**What to produce**:
Which of the lines below contain the string "will"? Copy each one.

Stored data
....
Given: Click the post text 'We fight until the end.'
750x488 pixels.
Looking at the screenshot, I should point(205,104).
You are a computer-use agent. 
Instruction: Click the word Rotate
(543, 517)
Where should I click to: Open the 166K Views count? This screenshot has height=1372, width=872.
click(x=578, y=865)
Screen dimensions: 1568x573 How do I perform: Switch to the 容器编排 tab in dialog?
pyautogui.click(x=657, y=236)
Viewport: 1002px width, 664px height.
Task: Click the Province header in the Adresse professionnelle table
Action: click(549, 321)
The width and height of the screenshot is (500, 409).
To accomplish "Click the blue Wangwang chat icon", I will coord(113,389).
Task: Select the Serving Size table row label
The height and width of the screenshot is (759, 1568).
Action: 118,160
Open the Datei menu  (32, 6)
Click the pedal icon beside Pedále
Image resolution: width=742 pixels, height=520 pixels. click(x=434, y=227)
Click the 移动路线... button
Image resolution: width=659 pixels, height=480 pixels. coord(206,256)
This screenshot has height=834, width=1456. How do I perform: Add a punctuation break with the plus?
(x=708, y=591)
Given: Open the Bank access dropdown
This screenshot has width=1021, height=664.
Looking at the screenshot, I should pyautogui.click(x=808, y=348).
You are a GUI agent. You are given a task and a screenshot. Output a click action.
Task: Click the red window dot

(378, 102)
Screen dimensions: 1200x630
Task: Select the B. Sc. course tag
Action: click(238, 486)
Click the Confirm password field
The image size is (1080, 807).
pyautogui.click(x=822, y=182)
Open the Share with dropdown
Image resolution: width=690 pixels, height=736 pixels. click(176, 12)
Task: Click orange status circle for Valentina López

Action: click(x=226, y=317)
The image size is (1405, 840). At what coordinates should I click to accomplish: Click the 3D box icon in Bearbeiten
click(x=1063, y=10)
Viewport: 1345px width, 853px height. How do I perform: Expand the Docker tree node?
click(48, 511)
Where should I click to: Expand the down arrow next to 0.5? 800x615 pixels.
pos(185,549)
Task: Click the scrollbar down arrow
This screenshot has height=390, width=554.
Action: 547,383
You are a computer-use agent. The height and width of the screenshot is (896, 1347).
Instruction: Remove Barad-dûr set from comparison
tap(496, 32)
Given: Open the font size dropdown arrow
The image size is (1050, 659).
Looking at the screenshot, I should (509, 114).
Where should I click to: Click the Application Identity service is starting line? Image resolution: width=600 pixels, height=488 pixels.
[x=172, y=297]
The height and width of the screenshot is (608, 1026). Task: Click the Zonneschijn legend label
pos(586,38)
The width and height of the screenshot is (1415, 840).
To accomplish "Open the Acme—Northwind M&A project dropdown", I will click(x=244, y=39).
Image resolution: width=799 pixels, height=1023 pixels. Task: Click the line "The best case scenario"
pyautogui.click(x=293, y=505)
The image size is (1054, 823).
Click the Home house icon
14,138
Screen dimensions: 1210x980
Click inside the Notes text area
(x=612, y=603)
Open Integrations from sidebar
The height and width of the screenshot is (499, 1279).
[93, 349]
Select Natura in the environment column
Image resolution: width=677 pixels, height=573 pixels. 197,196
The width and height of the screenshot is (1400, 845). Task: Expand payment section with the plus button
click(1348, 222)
....
**Result of the task**:
To accomplish "Click the blue Wangwang chat icon", I will coord(113,389).
To accomplish "Open the Acme—Northwind M&A project dropdown", I will click(x=244, y=39).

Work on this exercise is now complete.